## Goal of the exercise
Can you repeat, word for word, the stretch of the truck wiring thread from "If it is just" through "your wiring into."?

## Provided passage
◇ ◇ ◇ ◇

# new 2017 6.7 wiring issue rookie mistake



## jbsplow (Sep 16, 2013)

Hey guys i made a mistake and really could use a hand trying to figure out what i did, Easiest way to fix my mess up.... Installed my saltdogg 2000 salter wiring today on my brand new 550 6.7 2017 and when i was running the wiring threw the firewall/ Rubber grommet i believe i just nicked one of the factory wires on the truck in the wiring harness that goes threw the firewall with knife.... Now salter is installed and now my truck says service advace trac, And no hill start available and the wrench is on the dash, trucks like brand new and the wiring for the salter is so big the gromet wont even fit anyways now with the two wires/plow wire going threw it... hoping i don't have to take it in and get a whole new harness i cant imagine that being a cheap fix. The factory wiring harness is so tight, its impossible for me to pull it out/ even move it to get a better look at it, Any help would be appreciated


----------



## Mountain Bob (Nov 12, 2017)

"Nicked" or cut in half? If you nicked a wire or 2,and caused a short from one to ground or power, or a short across 2 wires, you might just have a blown fuse somewhere, If it is actually cut in half, the way we would fix it is loosen up things, disconnect things, until harness can be pulled back a few inches,to repair. For 75 bucks,you can go to harbor freight and buy a flexible bore-scope, and look up there with it and see if damage occurred.


----------



## jbsplow (Sep 16, 2013)

I just nicked it with the knife, you need tiny little Hands to be able to mess with anything on this damn truck lol! It’s saying service advance trac, hill start assist not available. I tried looking up the fuses but couldn’t find any fuses under those 2 things. I can maybe try to loosen the wire and pull it threw too see the damage but I belive just a small Nick. Thanks


----------



## Mountain Bob (Nov 12, 2017)

If it is just a nick in the insulation,and the wire is not cut in half, then that is probably not your problem, just put a dab of silicone sealer on it,to seal it. Then you may need a scan tool to see what the issues are. The body computer may not like something you hooked your wiring into.


----------



## Randall Ave (Oct 29, 2014)

Where did you tap the power at? This may be your issue. Did you look at the Dodge body builder web site for any information


----------



## jbsplow (Sep 16, 2013)

I didn't need to tap in to anything, the way this wiring is for the Salter all you do is just hook up the positive, and neg to the battery terminals. as you can see the 2 cords that run threw the rubber grommet there are pretty big, I was fighting the plug for the Salter controller so I slit the rubber a little bigger and accidentally just Knick the factory Ford harness that runs threw the grommet. I started the truck up and now I'm getting the alerts. I think I blew a fuse like bob said but can not find any fuses for traction/ hill start assist. I wish I could Get a betterpicture to show the factory harness but can barley get my hand any closer


----------



## Mountain Bob (Nov 12, 2017)

◇ ◇ ◇ ◇

## Given information
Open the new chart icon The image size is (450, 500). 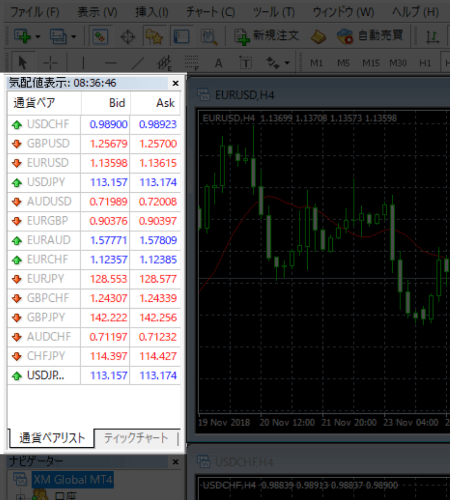22,36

◇ ◇ ◇ ◇

## Complete output
If it is just a nick in the insulation,and the wire is not cut in half, then that is probably not your problem, just put a dab of silicone sealer on it,to seal it. Then you may need a scan tool to see what the issues are. The body computer may not like something you hooked your wiring into.